__EXERCISE__.
Please lay out the stretch from the line containing "The image size is (1456, 819)." through the line containing "Click the Noise Generator command button" as a numbered list, leaving out any blank lines.

__GIVEN INFORMATION__.

===============

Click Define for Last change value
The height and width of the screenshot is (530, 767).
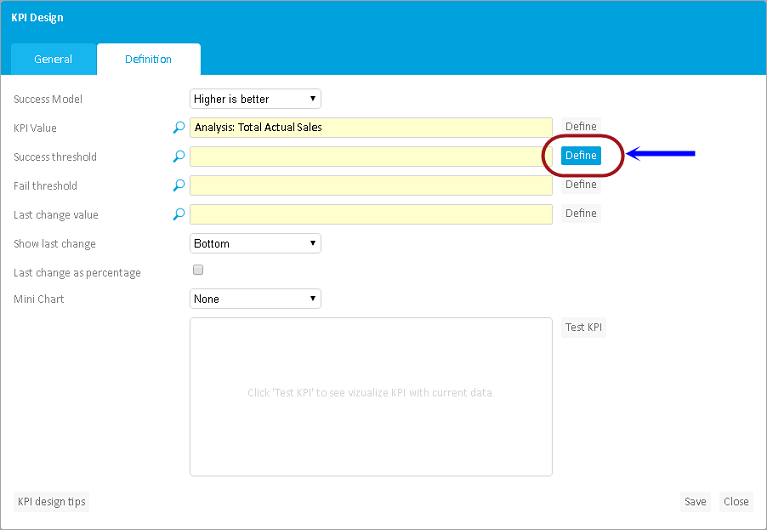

===============

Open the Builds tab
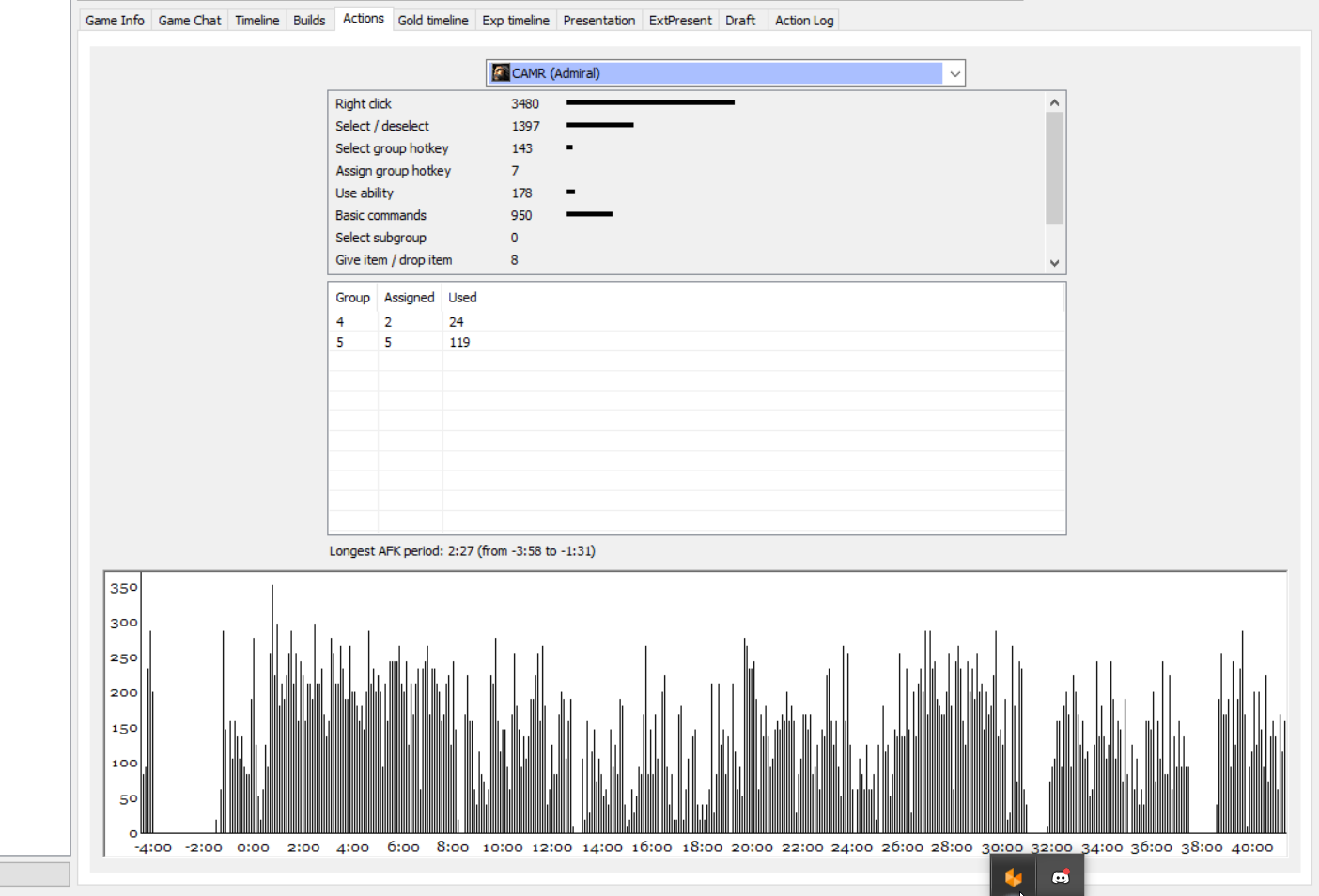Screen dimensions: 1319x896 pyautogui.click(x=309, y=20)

===============

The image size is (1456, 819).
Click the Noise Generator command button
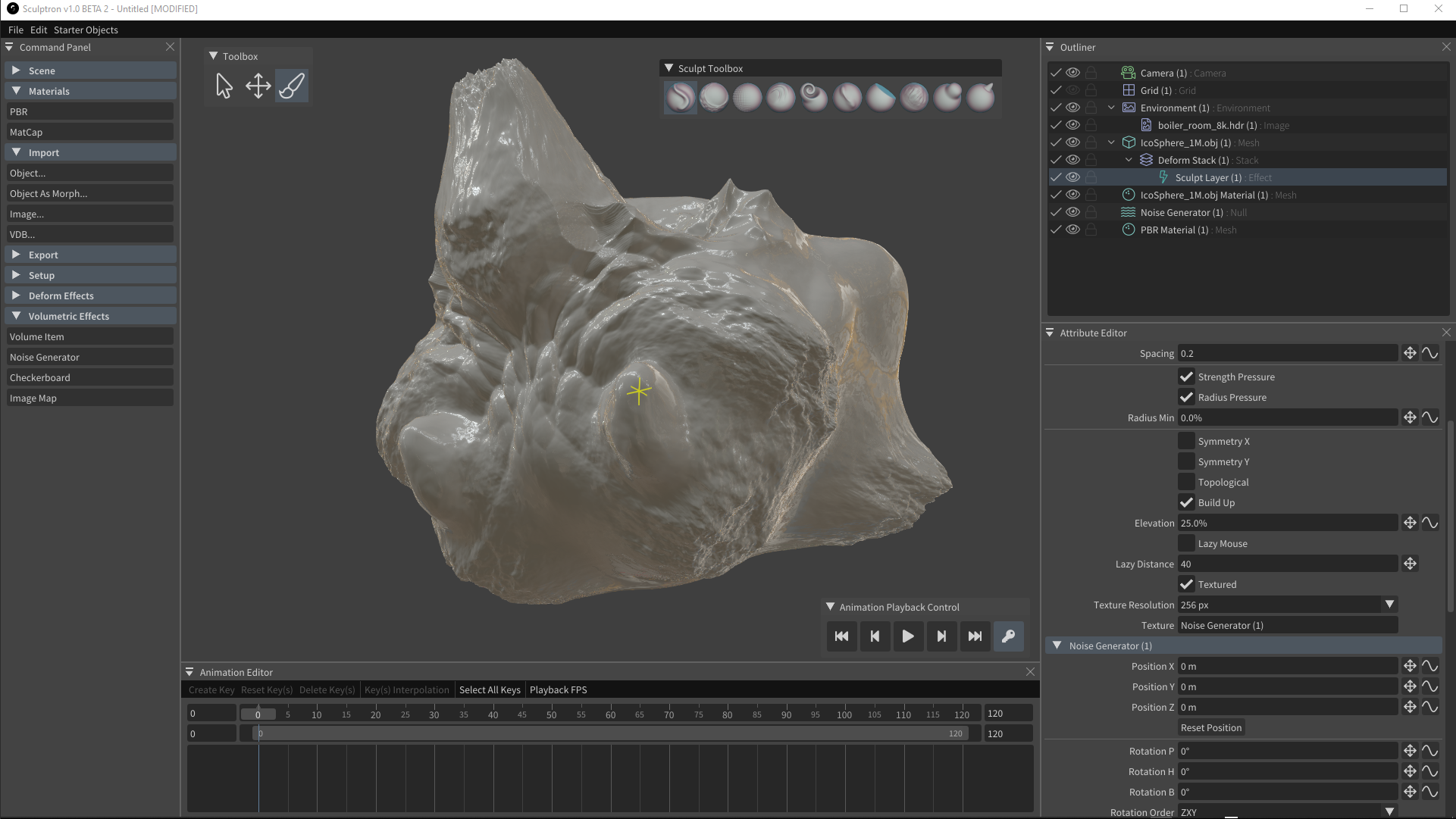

===============

__OUTPUT__.
1. The image size is (1456, 819).
2. Click the Noise Generator command button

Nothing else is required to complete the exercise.